Case Presentation: A 63 year-old gentleman had a history of ischemic cardiomyopathy treated with Orthotopic Heart Transplant (OHT), on tacrolimus & prednisone; cutaneous Kaposi Sarcoma (KS); & negative pre-transplant Human Herpesvirus 8 (HHV8) serology. He presented 5 months after OHT with progressive dyspnea on exertion, orthopnea & bilateral lower extremities swelling since 1 week. On examination, he was alert, hypoxemic & afebrile. Chest exam revealed bilateral crackles & decreased breath sounds on the left. Chest X-ray & CT scan showed left sided pleural effusion & patchy infiltrates.
He underwent ultrasound guided chest tube insertion & was started on aggressive diuresis. The pulmonary infiltrates improved, but the pleural effusion persisted. Pleural fluid studies showed non-hemorrhagic exudative fluid. Cytopathology exam showed malignant lymphocytes with increased nuclear size & contour abnormalities. Immunohistochemical stains were positive for CD45, CD30, HHV8, CD138 & MUM1, consistent with a diagnosis of Primary Effusion Lymphoma (PEL). He was also noted to have HHV8 viremia & bone marrow involvement with PEL.

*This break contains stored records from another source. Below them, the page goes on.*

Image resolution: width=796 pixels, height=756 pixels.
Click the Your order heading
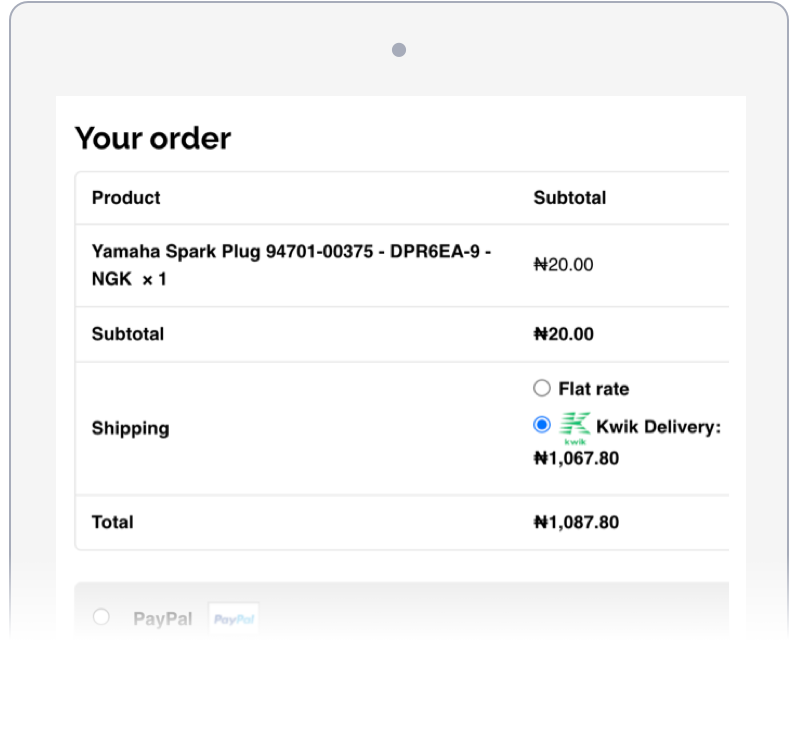tap(153, 138)
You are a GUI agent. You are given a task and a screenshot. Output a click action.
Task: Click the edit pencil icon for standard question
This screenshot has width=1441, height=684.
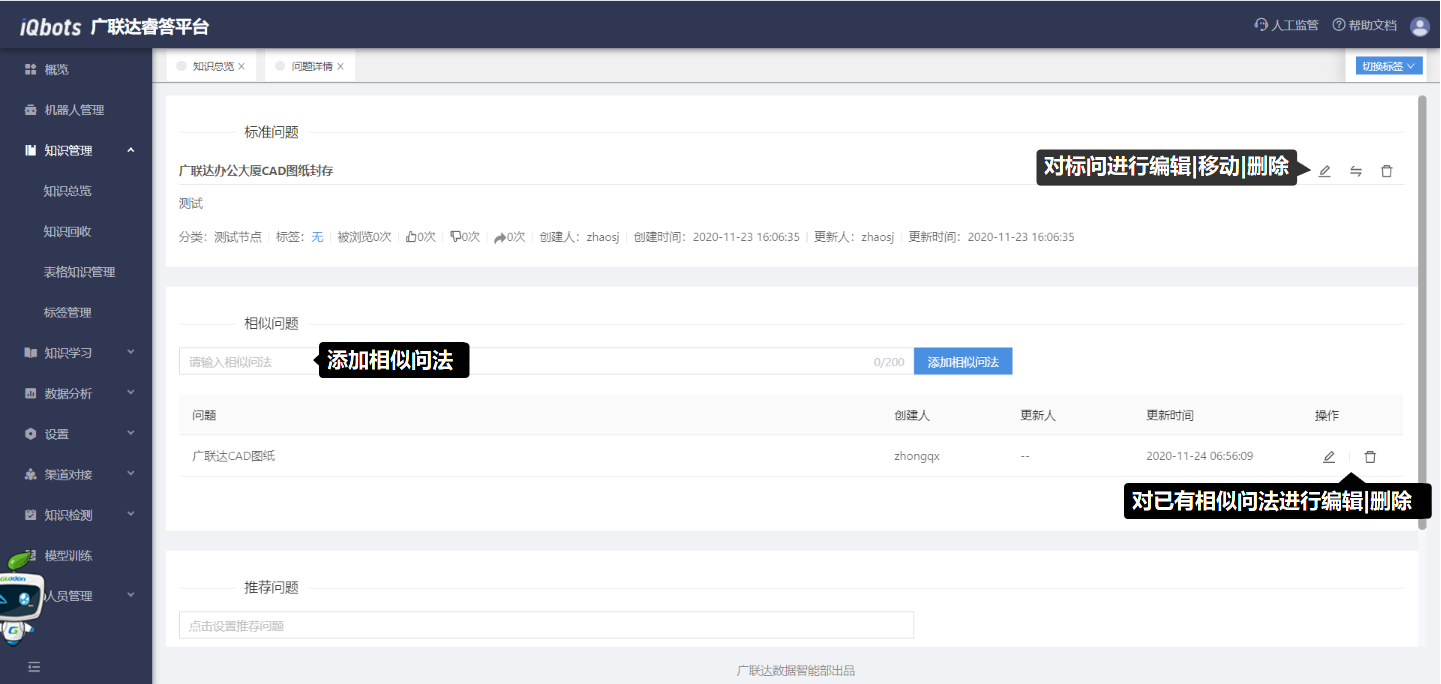1325,171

He received 1 cycle of chemotherapy with cyclophosphamide, vincristine, prednisone & anti-CD30 monoclonal antibody Brentixumab. The immunosuppressive regimen was changed from tacrolimus to sirolimus, to decrease his level of immune suppression. He responded favorably & was discharged home, with plans for outpatient chemotherapy.

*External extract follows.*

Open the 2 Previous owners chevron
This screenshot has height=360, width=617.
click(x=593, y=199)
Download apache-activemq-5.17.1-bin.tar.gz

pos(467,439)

Discussion: PEL is a rare mature B-cell Non-Hodgkin’s lymphoma (NHL) presenting primarily as body cavity effusions (pleural, pericardial or peritoneal). HIV & HHV8 infections have been implicated in its pathogenesis, with patients exhibiting other HHV8 related diseases such as KS & multicentric Castleman’s Disease. The incidence of PEL in HIV & HHV8 negative patients is rare, with less than 60 documented cases.

HHV8 encoded proteins have been found responsible for the neoplastic transformation in PEL. PEL was originally reported in young-to-middle aged HIV-infected patients, accounting for approximately 4% of all NHL cases in this group. They are usually treated with standard NHL chemotherapy regimens & have a poor prognosis despite treatment. PEL is now being diagnosed in other immune-compromised patients such as those with HCV, HBV, EBV infections; alcoholism; cirrhosis & cancer. HIV-negative PEL patients have a variable clinical course & better treatment outcomes.

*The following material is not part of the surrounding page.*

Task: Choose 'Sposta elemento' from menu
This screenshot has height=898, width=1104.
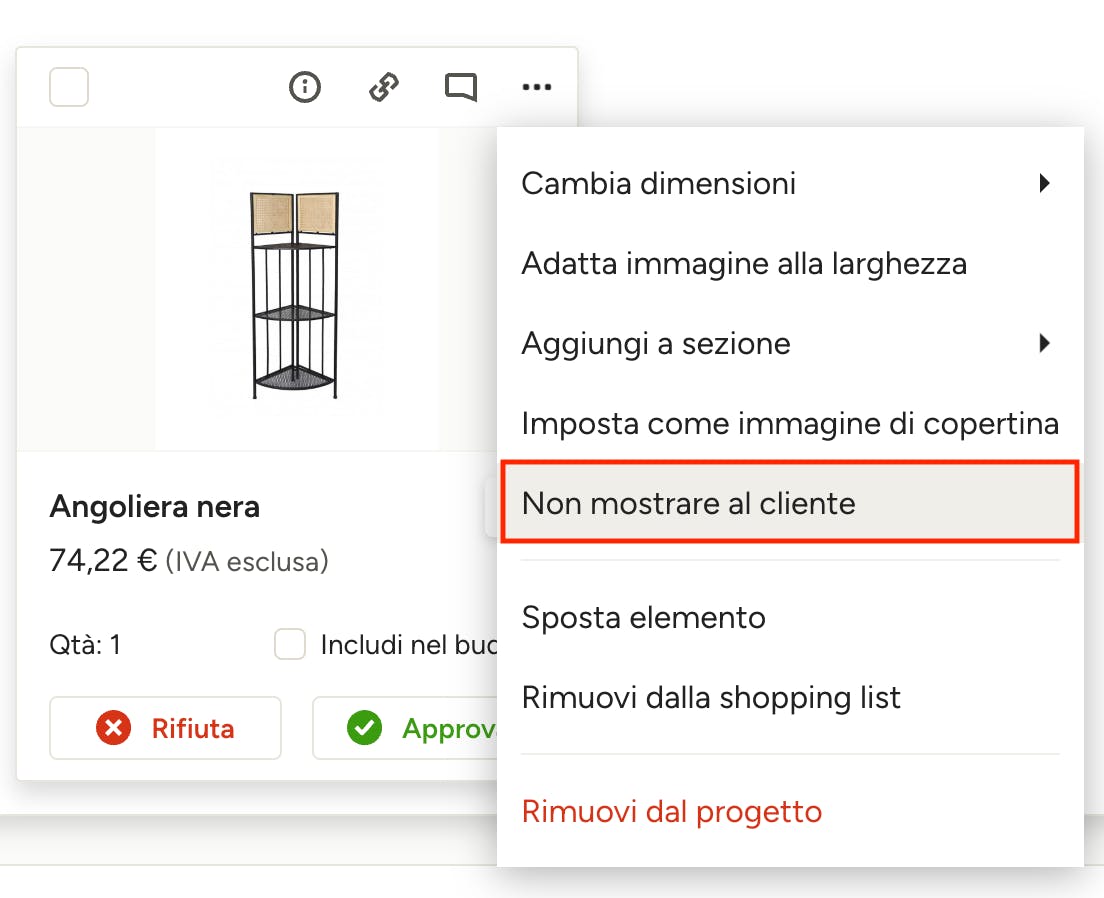Action: 644,617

Our case was a unique presentation of PEL in an HHV8 and HIV-negative OHT recipient, who had HHV8 seropositivity post-transplant. Also, interestingly, PEL in our patient appeared soon after OHT. He had a remote history of KS with negative HHV8 serology & was not from an HHV8 endemic region.

Conclusions: PEL is a rare NHL occurring as body cavity effusions & with poor prognosis despite treatment. Clinicians should keep PEL as a differential diagnosis of isolated pleural effusion in solid organ transplant recipients, even if the patient is HIV negative & with no apparent risk factors for HHV8.